Что ж такое должно быть в газете про Ларису-Эллочку? И с чем связано для Вениамина это имя – Эллочка – довольно-таки миленькое имя, между прочим, – что при воспоминании о нем тошнота подкатывает к горлу?
Газета, газета... Газет много. Центральные, областные, городские. Государственные и частные. Приличные и скандальные. Однозначно – надо искать в скандальной городской.
«Ага, все-таки ты будешь искать?» – ехидно спросил кто-то – может, привычно покинутый Морфей? Веня угрюмо кивнул. Морфей окончательно разозлился и подал в отставку, а Белинский пошел к письменному столу. Где-то тут в ящике должен валяться читательский билет областной библиотеки. Посмотреть, со скольки работает зал периодики. Тот, который притулился в старом храме на Ильинке. Так, вот билет... На обороте отпечатано расписание, телефоны. Ого! Да ведь в субботу выходной день. Сегодня суббота. Вот же гадство...

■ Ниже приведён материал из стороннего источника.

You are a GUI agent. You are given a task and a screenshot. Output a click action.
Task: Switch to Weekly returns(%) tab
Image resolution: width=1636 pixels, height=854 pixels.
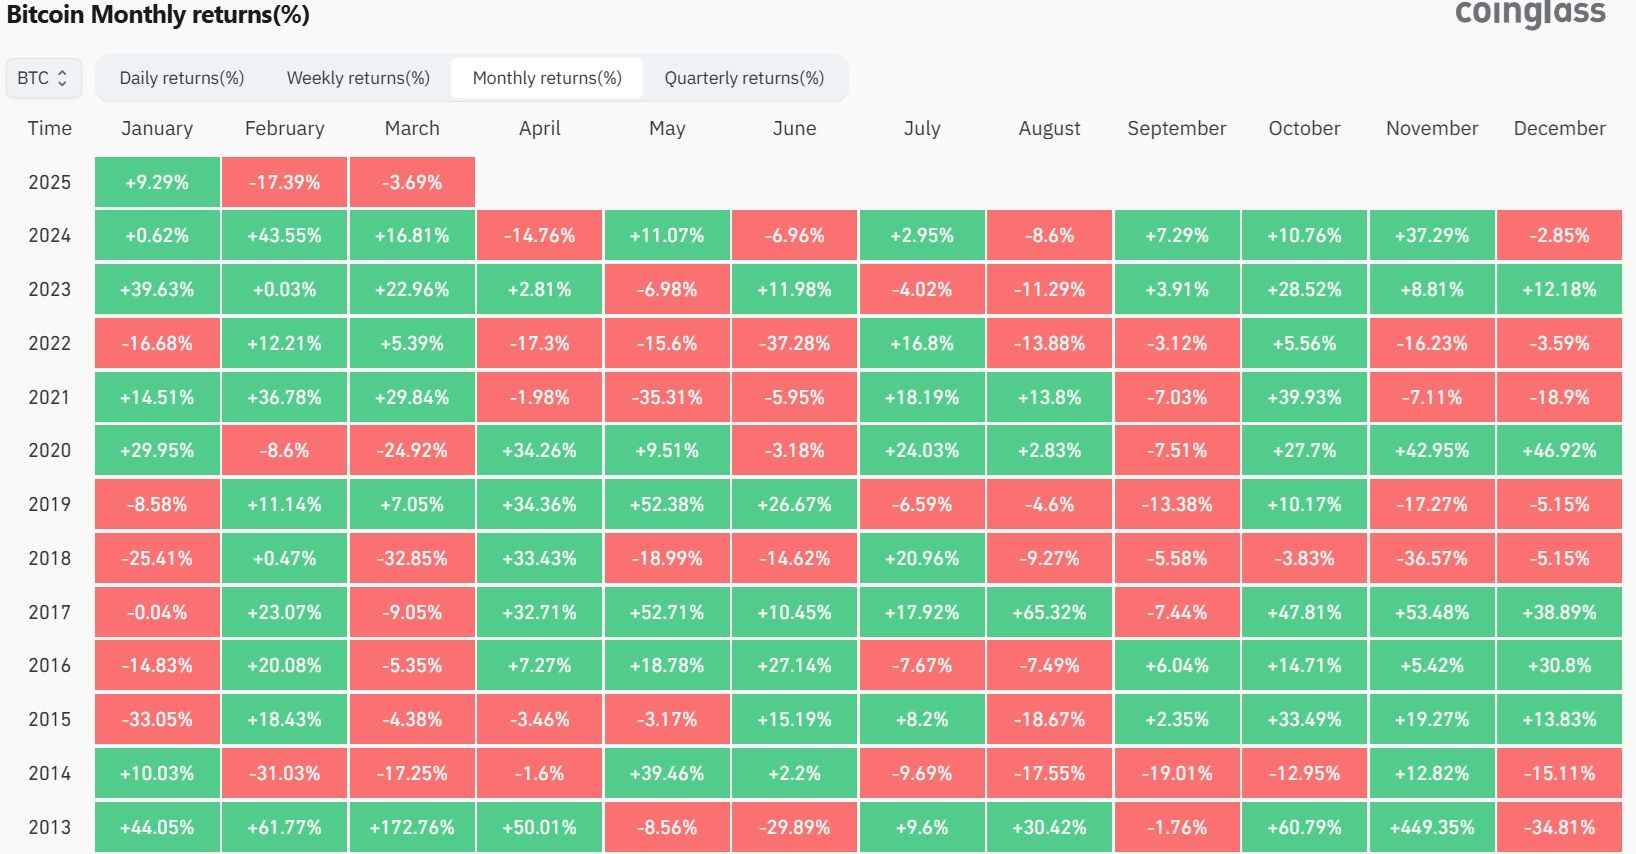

Ну не судьба так не судьба. Оставь, Веня, свои детективные бредни, займись простым, конкретным, нужным делом. Только таким делом можно отвлечься от навязчивых мыслей. Домашними заботами, например. Таких забот у него не больно много – благодаря прежде всего Алевтине Васильевне, которая коня на скаку остановит между делом, в горящую избу запросто войдет, если это нужно, а уж там гвоздь вбить, прокладку в протекающем кране сменить, ковры вынести во двор и выбить, люстру перевесить – это ей вообще раз плюнуть. Существовало только одно на свете дело, с которым не могла справиться мадам теща: покрасить что-нибудь железное. То есть деревянные поверхности – сколько угодно, а на краску для металла у Алевтины Васильевны была аллергия. Между тем покраски настоятельно требовала именно металлическая поверхность: протекла водная часть в газовой колонке, деталь сменили, но покрасить заржавевшую от протечки трубу руки у Вени не доходили. А когда доходили, Алевтина Васильевна оказывалась дома и работать было нельзя. Но вот сейчас как раз так сошлось, что тещи нет – уехала помогать подруге на даче собирать смородину, – а у Вени сна ни в одном глазу.
Полезное с приятным, так сказать.
Он достал загодя купленную маленькую баночку с эмалью, кисточку, расстелил под трубой несколько старых газет и взялся за работу.
Впрочем, если Веня надеялся, что разгадка осенит его в приливе трудового энтуазизма, то глубоко ошибался. Он выкрасил проржавевшую трубу, потом, найдя диссонанс отвратительным, покрасил и вторую, а прежние вопросы так и реяли вокруг, словно мухи, привлеченные запахом краски... если бывают такие противоестественные мухи, конечно. Но всякое дело имеет свое завершение. Когда красить оказалось больше нечего, Веня закрыл баночку, поставил кисть в растворитель, унес обе банки в шкафчик на балкон, чтобы ничто не оскорбляло обоняния любимой тещи, и начал сворачивать газеты, которые лежали на полу ванной комнаты.